** Opening Extract block **

Current Projects

Effects of light exposure on amygdala plasticity during adolescence: implications for anxiety and well-being

Anxiety and mood disorders are the most common emotional disorders in adolescents, with suicidal ideation affecting up to 50% of youth. Adolescence is a remarkable period of neuroplasticity in the amygdala, a well-conserved structure best known for its role in emotional behaviors. Although in many cases adaptive, the capacity for neural circuit alteration also induces a state of vulnerability to environmental perturbations.

In modern societies, adolescents are increasingly subjected to irregular environmental lighting, as 80% of adolescents in the USA reported using computers, smartphones, and tablets at night-time. Altered environmental light is associated with increased risk of psychiatric disorders. An important sub-nucleus of the amygdala, the medial amygdala (MeA) is situated in a crucial position to link environmental lighting to brain regions regulating emotional responses. 

Using a translational mouse model, this project explores the effects of alerted patterns of light exposure on amygdala plasticity and emotion-related behavior in adolescent mice, which will potentially lead to new complementary strategies to advance health and well-being in human adolescents.

This project is funded by NIH-NCCIH (K99/R00-AT010903)

Circadian rhythm abnormalities in affective disorders

Depression is one of the most common, disabling, and expensive of all neuropsychiatric disorders. Emerging evidence implicates circadian rhythm abnormalities in the pathophysiology of depression. In particular, the nucleus accumbens (NAc), a central component of the midbrain dopamine reward circuit, exhibits disturbed circadian rhythms in postmortem brains of depressed patients, as well as in stressed mice exhibiting helpless behavior. 

We previously found that higher levels of the core circadian clock protein CRYPTOCHROME in the NAc may block D1 dopamine receptor activation during the nocturnal active phase of mice, thereby compromising normal daily activation of NAc neurons and leading to helpless behavior.

** Closing Extract block **
** Opening Records shown block **

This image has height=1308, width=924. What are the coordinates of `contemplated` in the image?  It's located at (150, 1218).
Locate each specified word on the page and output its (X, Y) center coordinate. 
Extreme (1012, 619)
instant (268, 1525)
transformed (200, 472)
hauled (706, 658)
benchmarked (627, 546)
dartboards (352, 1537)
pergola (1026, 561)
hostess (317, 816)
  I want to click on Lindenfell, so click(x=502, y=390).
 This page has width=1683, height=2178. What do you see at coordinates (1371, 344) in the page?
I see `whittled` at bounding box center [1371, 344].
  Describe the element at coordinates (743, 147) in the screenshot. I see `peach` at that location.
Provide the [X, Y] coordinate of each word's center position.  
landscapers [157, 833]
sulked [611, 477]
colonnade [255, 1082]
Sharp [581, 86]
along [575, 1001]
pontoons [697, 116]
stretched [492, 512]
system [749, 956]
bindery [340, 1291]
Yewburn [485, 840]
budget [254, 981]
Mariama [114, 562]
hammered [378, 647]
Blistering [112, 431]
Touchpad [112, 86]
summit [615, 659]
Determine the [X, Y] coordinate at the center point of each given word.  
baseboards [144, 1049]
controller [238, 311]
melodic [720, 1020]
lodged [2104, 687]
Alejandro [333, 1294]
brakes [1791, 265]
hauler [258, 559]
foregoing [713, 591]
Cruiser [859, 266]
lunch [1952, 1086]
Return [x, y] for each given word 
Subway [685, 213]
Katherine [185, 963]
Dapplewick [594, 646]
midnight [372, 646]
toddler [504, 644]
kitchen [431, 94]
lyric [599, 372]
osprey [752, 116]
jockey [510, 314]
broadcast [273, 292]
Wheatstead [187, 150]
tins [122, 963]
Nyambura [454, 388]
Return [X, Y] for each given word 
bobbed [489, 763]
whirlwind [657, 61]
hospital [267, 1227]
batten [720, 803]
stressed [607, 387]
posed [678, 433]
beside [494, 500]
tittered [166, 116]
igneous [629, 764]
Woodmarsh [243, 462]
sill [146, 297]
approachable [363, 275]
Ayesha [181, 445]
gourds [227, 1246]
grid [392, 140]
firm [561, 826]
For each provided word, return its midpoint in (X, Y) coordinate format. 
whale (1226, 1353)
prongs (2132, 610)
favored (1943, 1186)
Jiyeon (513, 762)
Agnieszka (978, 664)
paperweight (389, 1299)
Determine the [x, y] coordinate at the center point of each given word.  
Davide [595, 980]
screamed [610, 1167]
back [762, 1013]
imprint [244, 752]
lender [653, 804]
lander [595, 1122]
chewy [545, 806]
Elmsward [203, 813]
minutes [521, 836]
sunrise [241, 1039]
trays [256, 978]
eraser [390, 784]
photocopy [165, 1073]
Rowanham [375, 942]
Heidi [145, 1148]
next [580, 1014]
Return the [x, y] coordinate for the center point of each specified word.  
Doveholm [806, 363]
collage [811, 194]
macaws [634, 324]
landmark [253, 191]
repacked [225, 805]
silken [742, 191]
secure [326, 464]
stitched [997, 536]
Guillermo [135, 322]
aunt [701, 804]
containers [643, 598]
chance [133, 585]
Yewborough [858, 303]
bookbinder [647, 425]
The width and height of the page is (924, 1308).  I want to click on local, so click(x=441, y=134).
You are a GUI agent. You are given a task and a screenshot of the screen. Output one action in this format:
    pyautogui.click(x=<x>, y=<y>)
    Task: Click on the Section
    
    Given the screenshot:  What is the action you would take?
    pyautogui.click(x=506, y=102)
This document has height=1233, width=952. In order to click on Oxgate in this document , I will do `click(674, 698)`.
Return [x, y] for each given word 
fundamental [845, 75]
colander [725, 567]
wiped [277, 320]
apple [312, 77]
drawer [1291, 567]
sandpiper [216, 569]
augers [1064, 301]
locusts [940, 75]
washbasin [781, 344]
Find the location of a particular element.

** Closing Records shown block **

* [Exercise 1]: From the text on current research projects, quote the stretch from "Depression is one" through "to helpless behavior.".
* [Exercise 2]:
Answer these questions from the text on current research projects:
(a) What percentage of adolescents in the USA reported using computers, smartphones, and tablets at night-time?
(b) Which funder supports the project on light exposure and amygdala plasticity, and under what grant number?
(c) What core circadian clock protein was found at higher levels in the NAc?
* [Exercise 3]: Continue the text on current research projects from where it stops.

* [Written response 1]:
Depression is one of the most common, disabling, and expensive of all neuropsychiatric disorders. Emerging evidence implicates circadian rhythm abnormalities in the pathophysiology of depression. In particular, the nucleus accumbens (NAc), a central component of the midbrain dopamine reward circuit, exhibits disturbed circadian rhythms in postmortem brains of depressed patients, as well as in stressed mice exhibiting helpless behavior. 

We previously found that higher levels of the core circadian clock protein CRYPTOCHROME in the NAc may block D1 dopamine receptor activation during the nocturnal active phase of mice, thereby compromising normal daily activation of NAc neurons and leading to helpless behavior.

* [Written response 2]:
(a) 80%
(b) NIH-NCCIH, under K99/R00-AT010903
(c) CRYPTOCHROME

* [Written response 3]:
This project studies the role of the circadian gene CRYPTOCRHOME in regulating neuronal physiology in the NAc to increase antidepressant efficacy through time dosing administration (chronopharmacology). 

This project is funded by NIH-NIMH (R21MH1352O7)

In vivo and in vitro pharmacological characterization of novel GABAB receptor allosteric modulators

The GABAB receptor (GABAR), a G protein coupled receptor (GPCR), mediates metabotropic actions of the major inhibitory neurotransmitter GABA in the central nervous system (CNS). GABABRs are widely expressed and distributed in the CNS, and activate several distinct intracellular signal transduction pathways via Gi/o proteins: adenylate cyclase, inhibition and K+ and Ca2+ channel activity modulation. GABABR activity is implicated in a wide range of psychiatric and neurological disorders (i pain, spasticity, anxiety and depression, absence epilepsy, drug addiction, cognition). 

Besides the well-known effects of GABABR agonists and antagonists, the recent discovery of allosteric modulators for GABABRs has provided new tools for their pharmacological manipulation offering advantages over hortosteric compounds in terms of selectivity, physicochemical properties and side effects.

This project aims at characterizing new molecules acting as either positive or negative allosteric modulators of the GABABR to improve therapeutic intervention based on GABABR activation or inhibition through allosteric modulation.